Künstlerischer Streifzug durch die Stadtgeschichte

Neue Osnabrücker Zeitung vom 21.1.2011

Nicht nur Berlin zeichnet, wie die gleichnamige Ausstellung zeigt, die zurzeit in der Kunsthalle Dominikanerkirche zu sehen ist. Nein, auch vor Ort leben und lebten Künstler, die mit feinem Strich Natur, Mensch und Vorgänge in ihrer Umgebung dokumentierten, illustrierten oder interpretierten. Da es darüber hinaus auch zeichnerische Anknüpfungspunkte zwischen Berlin und Osnabrück gibt, lag es nahe, der Ausstellung "Berlin zeichnet" ein Pendant mit dem Titel "Osnabrück zeichnet" anzugliedern. In der Kunsthalle sind eher die Künstler vertreten, die hier bis kurz nach dem Zweiten Weltkrieg künstlerisch tätig waren.
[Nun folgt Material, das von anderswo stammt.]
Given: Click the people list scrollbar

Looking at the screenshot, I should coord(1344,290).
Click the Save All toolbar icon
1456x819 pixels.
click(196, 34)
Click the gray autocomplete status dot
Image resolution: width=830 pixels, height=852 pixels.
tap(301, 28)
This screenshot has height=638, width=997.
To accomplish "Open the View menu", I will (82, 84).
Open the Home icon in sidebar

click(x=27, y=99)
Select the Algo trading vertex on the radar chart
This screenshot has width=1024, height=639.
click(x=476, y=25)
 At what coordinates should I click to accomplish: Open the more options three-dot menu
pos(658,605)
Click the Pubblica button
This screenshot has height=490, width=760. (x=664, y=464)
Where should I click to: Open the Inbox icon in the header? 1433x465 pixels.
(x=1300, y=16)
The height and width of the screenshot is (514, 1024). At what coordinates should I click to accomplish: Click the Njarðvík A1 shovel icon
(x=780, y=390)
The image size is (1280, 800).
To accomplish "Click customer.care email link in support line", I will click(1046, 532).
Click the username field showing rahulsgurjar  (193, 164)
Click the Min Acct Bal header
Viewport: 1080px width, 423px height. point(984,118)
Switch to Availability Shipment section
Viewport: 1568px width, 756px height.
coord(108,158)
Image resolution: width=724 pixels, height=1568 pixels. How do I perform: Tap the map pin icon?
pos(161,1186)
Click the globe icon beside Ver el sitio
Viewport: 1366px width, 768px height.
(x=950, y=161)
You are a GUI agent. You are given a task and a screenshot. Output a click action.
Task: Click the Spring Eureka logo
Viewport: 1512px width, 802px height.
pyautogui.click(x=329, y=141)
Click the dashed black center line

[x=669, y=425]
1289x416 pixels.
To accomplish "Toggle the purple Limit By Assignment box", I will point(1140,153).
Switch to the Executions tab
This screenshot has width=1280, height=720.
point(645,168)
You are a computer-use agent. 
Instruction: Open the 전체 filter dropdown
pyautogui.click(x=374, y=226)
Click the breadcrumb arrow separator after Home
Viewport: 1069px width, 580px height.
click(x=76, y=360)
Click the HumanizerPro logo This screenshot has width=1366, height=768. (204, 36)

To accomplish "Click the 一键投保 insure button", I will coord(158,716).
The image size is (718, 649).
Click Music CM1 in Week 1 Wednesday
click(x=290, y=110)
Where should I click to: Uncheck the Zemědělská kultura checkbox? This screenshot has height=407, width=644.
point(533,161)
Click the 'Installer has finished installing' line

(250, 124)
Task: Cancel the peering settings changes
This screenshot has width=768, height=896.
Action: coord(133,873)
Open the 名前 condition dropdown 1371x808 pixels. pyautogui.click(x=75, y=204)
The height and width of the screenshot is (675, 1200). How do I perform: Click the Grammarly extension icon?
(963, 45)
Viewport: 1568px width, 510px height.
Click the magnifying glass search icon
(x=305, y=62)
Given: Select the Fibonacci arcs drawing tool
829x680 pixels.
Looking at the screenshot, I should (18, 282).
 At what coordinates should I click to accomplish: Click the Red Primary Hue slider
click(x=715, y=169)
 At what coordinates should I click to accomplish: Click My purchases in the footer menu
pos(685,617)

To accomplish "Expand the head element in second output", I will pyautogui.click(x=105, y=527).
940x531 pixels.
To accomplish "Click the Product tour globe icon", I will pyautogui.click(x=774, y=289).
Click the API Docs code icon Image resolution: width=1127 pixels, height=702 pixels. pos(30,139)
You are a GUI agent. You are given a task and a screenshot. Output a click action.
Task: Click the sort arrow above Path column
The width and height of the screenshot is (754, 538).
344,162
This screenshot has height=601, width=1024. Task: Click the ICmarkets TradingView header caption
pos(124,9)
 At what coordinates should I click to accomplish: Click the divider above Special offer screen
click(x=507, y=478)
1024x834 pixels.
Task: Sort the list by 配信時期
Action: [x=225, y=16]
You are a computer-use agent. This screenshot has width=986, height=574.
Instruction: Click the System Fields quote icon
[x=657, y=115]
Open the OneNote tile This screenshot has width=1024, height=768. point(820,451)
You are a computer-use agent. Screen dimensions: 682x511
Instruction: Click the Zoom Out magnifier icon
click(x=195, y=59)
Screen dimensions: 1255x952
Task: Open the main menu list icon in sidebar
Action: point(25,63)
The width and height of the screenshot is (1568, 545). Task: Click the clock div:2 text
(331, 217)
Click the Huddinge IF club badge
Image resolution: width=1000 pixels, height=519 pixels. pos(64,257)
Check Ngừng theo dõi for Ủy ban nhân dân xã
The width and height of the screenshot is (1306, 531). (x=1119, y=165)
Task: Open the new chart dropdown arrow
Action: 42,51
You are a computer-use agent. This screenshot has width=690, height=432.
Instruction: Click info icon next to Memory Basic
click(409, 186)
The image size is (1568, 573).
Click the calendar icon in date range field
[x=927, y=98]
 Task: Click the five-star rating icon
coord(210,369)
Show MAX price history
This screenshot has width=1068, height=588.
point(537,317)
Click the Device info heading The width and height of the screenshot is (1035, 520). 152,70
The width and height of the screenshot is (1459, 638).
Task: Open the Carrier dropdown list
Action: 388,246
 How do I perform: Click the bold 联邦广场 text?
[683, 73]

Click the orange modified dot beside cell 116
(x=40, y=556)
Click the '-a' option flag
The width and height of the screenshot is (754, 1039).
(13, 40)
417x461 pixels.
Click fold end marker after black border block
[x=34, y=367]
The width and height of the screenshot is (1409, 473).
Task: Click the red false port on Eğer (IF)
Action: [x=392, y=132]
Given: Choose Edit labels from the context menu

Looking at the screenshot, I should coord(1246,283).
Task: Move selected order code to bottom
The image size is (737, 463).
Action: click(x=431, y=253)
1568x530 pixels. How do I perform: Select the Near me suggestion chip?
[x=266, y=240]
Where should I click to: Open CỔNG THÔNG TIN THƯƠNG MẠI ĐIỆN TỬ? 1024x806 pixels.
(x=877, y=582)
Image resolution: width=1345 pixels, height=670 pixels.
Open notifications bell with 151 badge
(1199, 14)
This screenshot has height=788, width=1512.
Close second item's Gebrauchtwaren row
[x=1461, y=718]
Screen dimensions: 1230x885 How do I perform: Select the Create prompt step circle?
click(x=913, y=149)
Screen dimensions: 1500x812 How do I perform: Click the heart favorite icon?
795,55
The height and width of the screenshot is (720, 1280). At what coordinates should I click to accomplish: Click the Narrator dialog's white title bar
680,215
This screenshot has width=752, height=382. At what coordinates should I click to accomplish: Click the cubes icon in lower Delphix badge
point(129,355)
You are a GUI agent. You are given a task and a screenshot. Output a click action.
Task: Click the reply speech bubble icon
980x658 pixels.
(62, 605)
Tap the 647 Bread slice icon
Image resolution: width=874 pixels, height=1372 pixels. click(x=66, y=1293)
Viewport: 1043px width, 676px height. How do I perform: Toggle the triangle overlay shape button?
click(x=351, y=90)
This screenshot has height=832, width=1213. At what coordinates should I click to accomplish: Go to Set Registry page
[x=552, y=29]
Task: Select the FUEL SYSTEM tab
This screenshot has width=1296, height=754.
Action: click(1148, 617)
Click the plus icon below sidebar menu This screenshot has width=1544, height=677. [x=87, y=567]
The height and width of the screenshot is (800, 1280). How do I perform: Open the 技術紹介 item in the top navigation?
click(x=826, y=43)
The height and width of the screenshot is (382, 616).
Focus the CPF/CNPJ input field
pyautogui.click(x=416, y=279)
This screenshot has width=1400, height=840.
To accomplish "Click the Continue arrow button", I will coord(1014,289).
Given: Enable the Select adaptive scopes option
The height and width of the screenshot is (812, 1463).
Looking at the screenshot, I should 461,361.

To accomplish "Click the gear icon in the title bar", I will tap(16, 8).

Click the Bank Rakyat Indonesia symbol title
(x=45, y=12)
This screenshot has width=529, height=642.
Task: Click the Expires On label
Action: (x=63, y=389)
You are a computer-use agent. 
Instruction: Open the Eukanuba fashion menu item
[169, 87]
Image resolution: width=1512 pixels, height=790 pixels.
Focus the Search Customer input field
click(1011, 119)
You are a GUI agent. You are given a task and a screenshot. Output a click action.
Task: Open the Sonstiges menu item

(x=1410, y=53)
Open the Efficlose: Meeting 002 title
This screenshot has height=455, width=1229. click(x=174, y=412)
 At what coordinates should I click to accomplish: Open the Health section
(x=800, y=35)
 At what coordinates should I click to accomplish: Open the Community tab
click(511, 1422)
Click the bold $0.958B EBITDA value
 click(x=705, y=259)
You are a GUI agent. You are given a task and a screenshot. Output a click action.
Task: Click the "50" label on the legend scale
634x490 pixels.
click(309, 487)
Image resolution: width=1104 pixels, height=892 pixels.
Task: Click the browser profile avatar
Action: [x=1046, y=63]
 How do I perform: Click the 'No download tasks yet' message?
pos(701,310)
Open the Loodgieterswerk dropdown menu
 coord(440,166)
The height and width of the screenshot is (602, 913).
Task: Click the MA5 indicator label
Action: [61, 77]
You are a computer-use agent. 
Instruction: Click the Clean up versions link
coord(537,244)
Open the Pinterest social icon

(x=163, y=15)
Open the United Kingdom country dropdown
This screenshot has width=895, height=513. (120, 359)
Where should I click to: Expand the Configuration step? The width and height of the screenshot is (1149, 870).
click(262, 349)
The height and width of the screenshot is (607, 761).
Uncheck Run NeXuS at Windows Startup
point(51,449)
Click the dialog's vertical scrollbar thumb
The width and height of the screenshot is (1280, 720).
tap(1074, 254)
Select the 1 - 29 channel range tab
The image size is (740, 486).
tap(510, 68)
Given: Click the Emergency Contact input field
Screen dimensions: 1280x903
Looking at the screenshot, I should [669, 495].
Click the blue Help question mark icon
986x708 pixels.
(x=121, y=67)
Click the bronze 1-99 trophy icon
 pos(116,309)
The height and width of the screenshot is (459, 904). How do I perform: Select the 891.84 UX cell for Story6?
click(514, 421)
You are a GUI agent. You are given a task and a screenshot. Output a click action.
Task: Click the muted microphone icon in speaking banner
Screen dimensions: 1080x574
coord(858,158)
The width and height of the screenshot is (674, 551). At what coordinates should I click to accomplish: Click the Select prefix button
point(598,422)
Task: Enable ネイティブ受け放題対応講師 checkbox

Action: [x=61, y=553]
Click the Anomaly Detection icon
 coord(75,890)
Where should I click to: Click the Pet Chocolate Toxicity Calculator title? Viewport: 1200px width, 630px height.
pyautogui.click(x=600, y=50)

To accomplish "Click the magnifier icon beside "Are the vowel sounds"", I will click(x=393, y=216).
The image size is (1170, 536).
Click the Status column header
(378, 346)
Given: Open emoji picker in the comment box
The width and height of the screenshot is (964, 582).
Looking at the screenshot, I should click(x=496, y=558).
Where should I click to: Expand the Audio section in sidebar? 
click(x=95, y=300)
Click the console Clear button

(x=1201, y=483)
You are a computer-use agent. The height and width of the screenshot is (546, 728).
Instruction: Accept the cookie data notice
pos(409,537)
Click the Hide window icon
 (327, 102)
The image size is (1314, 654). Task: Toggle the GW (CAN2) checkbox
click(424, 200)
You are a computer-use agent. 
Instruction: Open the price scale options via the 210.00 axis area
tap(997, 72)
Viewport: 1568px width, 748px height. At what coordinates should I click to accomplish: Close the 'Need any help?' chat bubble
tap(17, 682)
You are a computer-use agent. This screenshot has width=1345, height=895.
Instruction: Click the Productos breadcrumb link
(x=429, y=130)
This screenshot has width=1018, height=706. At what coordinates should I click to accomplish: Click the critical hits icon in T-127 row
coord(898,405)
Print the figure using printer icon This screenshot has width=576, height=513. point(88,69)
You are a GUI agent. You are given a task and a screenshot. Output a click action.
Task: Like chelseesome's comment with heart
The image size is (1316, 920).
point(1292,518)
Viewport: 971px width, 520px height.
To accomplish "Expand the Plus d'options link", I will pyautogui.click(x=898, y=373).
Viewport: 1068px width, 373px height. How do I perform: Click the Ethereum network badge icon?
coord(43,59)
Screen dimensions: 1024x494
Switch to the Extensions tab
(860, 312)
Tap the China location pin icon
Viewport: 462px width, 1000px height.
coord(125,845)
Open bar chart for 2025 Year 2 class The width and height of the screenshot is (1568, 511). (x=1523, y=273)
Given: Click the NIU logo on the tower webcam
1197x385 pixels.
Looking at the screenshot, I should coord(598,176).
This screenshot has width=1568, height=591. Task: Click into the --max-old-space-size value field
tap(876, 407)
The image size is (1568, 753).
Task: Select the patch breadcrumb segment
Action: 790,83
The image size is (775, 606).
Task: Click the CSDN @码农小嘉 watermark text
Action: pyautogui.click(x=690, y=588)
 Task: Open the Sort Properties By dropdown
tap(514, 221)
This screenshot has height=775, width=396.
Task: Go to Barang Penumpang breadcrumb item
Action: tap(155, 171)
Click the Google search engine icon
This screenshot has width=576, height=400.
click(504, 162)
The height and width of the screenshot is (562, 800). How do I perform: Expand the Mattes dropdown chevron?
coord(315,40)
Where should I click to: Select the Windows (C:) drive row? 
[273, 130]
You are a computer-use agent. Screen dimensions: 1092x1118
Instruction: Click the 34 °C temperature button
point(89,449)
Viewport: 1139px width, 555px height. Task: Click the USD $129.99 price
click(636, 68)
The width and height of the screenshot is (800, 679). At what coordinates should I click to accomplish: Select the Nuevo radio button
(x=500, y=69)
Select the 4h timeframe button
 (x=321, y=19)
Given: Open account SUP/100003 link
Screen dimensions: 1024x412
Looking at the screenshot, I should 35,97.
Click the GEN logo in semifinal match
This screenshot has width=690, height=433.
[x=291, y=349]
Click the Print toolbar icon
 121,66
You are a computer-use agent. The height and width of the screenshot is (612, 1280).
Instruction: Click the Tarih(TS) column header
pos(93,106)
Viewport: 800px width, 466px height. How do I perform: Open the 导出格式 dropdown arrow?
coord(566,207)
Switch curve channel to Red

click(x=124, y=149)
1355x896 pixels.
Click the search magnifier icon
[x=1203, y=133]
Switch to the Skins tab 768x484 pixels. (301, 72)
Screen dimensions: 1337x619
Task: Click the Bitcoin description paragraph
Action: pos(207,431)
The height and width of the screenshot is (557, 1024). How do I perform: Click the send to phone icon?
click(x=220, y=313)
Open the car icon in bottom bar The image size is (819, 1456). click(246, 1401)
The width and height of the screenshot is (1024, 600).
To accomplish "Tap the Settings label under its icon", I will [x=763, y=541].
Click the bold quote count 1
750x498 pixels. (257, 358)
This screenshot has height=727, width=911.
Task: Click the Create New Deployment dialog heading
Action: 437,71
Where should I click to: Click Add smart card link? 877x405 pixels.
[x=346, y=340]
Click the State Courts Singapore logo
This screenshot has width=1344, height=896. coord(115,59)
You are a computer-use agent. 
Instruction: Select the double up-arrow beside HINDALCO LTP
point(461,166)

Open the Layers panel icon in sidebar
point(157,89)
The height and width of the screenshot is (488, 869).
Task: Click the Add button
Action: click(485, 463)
Die moderneren Positionen sind derweil in der Stadtgalerie zu sehen. So gerät die Schau zu einer Art kulturhistorischer Retrospektive mit Werken aus 110 Jahren Zeichenkunst aus der Region. Der Bogen wird von den akademischen Porträts und Akten eines Franz Hecker bis zu den "mobile-paintings" einer Manila Bartnik gespannt, die ihre Kunstwerke auf einem Smartphone kreiert.

 

"Wir haben bei der Vorbereitung der Ausstellung eine subjektive Auswahl in Bezug auf die Künstler und Werke getroffen", erklärt Kunsthallenleiter André Lindhorst, der im Vorfeld offenbar einige Entdeckungen machte. "Wir sind geradezu kriminalistisch auf Dachböden von Osnabrücker Bürgerhäusern unterwegs gewesen, um beispielsweise Porträtzeichnungen von Walter Hohbein zu entdecken." Stolz zeigt er darüber hinaus Leihgaben aus dem Besitz der Bramscher Familie Rasch. An der Wand hängt ein beidseitig genutztes Blatt von Maria Rasch, die sich in den 1920er-Jahren dem "analytischen Naturzeichnen" widmete. Die Studienzeichnungen erforschen geometrische Zusammenhänge in der Tradition des Weimarer Bauhauses. Daher findet sich auch eine Abbildung der Arbeit in dem Buch "Staatliches Bauhaus in Weimar", das ebenfalls in der Ausstellung zu sehen ist.

 

Nicht gegenständliche Notationen bekommt man von Rudolf Englert und Frank Gillich zu sehen, derweil Franz Josef Langer und Martin Pfannschmidt die Bombenangriffe auf Osnabrück sowie die Stadt in Trümmern und die Wiederaufbauarbeiten dokumentierten. "Ich wäre froh, wenn wir solche stadtgeschichtlich relevanten Arbeiten für die Stadt ankaufen könnten", erklärt Lindhorst, dem allerdings die finanziellen Mittel fehlen. Daher hofft er auf die Bereitschaft eines Sponsors, der ihn bei seinem Vorhaben unterstützt.

 

Eröffnet wird die Ausstellung in der Kunsthalle von einem Werk Sigrun Jakubaschkes. Ihre Aktionsmalerei mit flüchtigen Linien und parasitenähnlichen Wesen ist schnell und vergänglich, denn sie arbeitet stets in Räumen, die anschließend renoviert oder abgerissen werden.

 

In der Stadtgalerie sind aktuelle Arbeiten von Manila Bartnik, Werner Kavermann, Sebastian Osterhaus, Klaus Reincke, Patrick Voigt, Friedel Kantaut und Shakti Singh zu sehen.